Scan the records for "This". Show the matching lines.

Records drawn from a dataset>
↓↓↓

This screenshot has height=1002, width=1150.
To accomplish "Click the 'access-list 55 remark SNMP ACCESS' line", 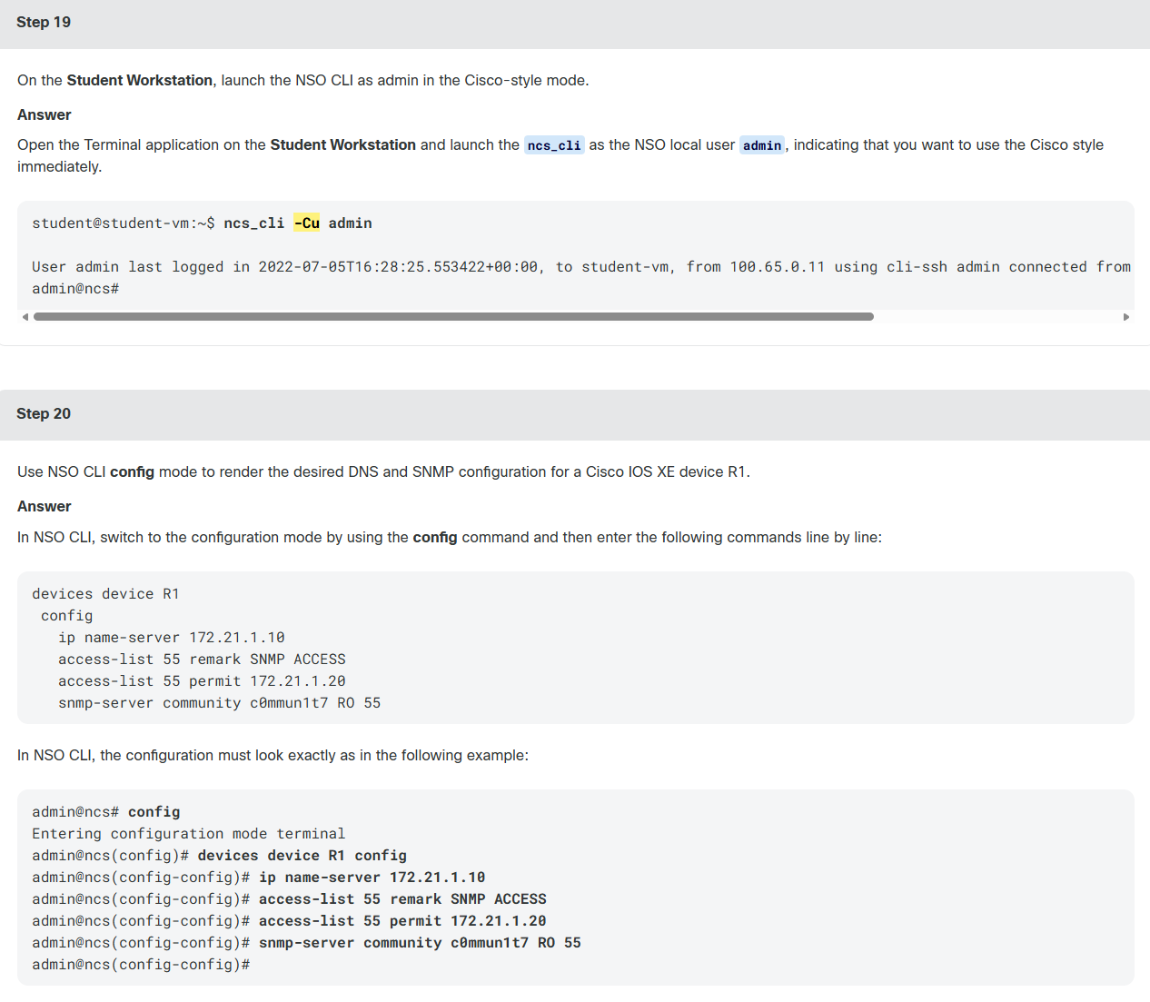I will click(x=202, y=660).
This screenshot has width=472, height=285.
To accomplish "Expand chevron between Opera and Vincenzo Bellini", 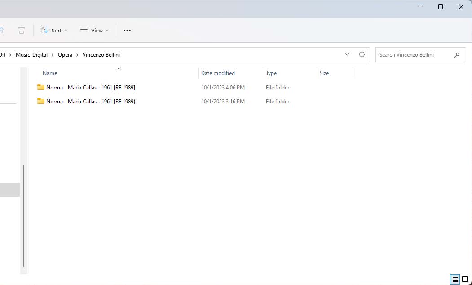I will (x=77, y=55).
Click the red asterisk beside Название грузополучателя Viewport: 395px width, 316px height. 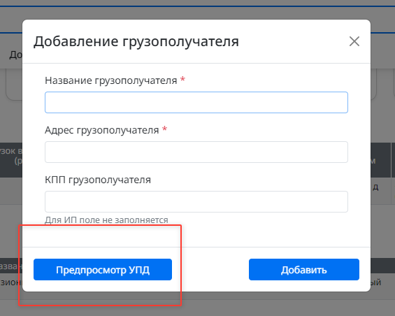[182, 79]
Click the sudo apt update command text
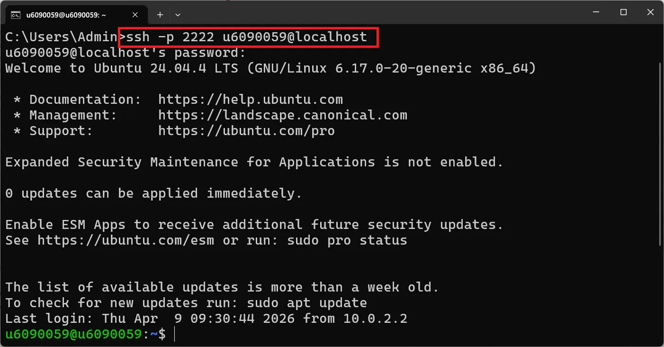The width and height of the screenshot is (664, 347). coord(306,302)
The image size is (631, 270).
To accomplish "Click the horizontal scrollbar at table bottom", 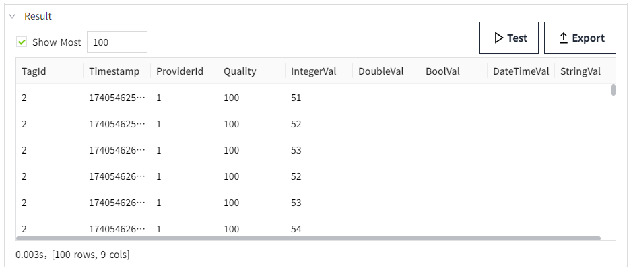I will pos(308,238).
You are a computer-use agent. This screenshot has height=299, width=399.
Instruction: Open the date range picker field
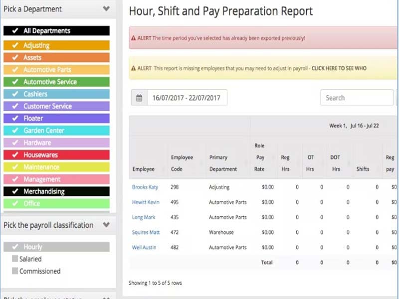(x=187, y=98)
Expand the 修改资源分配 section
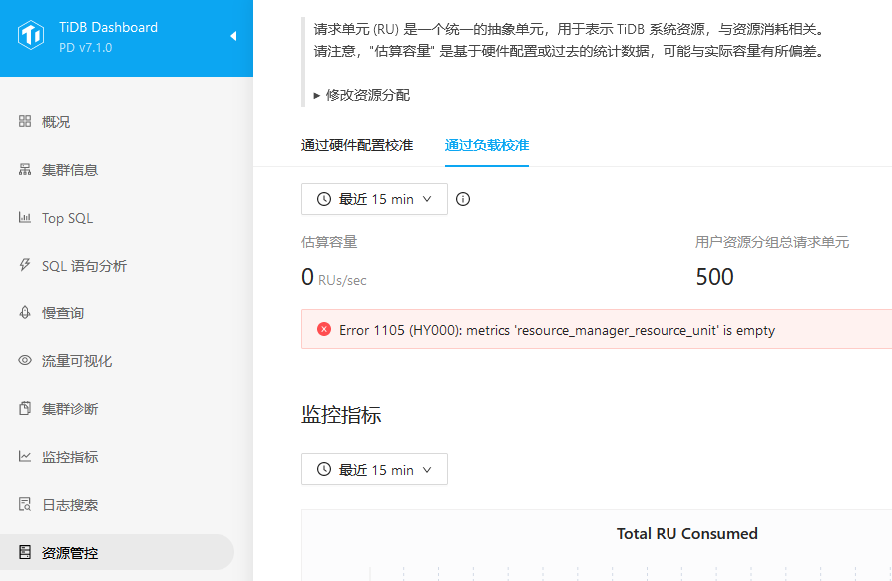The height and width of the screenshot is (581, 892). tap(362, 95)
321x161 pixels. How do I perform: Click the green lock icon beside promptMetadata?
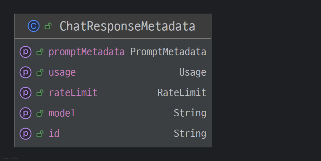[40, 52]
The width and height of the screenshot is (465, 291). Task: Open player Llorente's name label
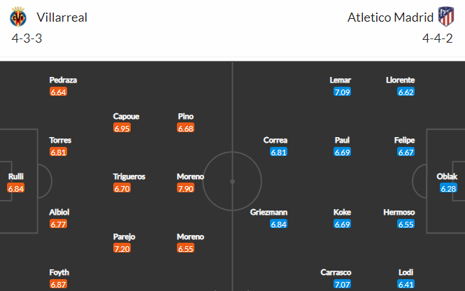pos(401,80)

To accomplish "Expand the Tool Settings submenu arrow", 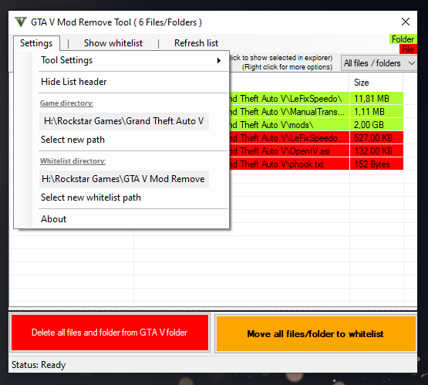I will [x=219, y=60].
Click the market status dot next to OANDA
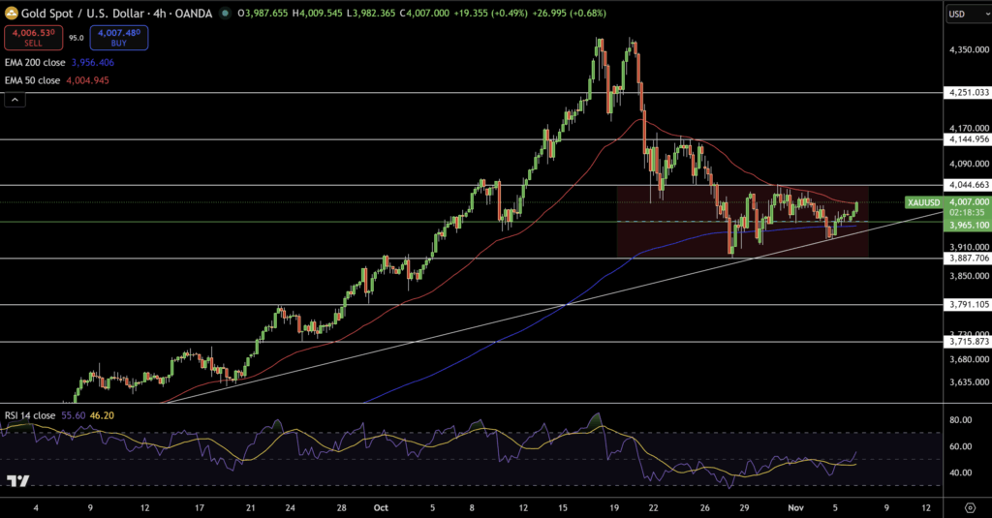The width and height of the screenshot is (992, 518). [225, 14]
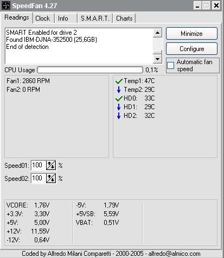Click the green checkmark beside Temp1

119,81
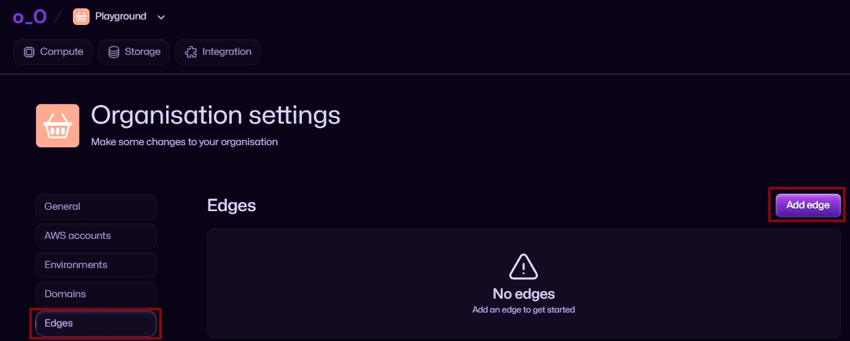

↑↑↑

Exercise output>
This screenshot has height=1002, width=1150.
This screenshot has width=472, height=285.
You are a computer-use agent. This screenshot has height=299, width=399.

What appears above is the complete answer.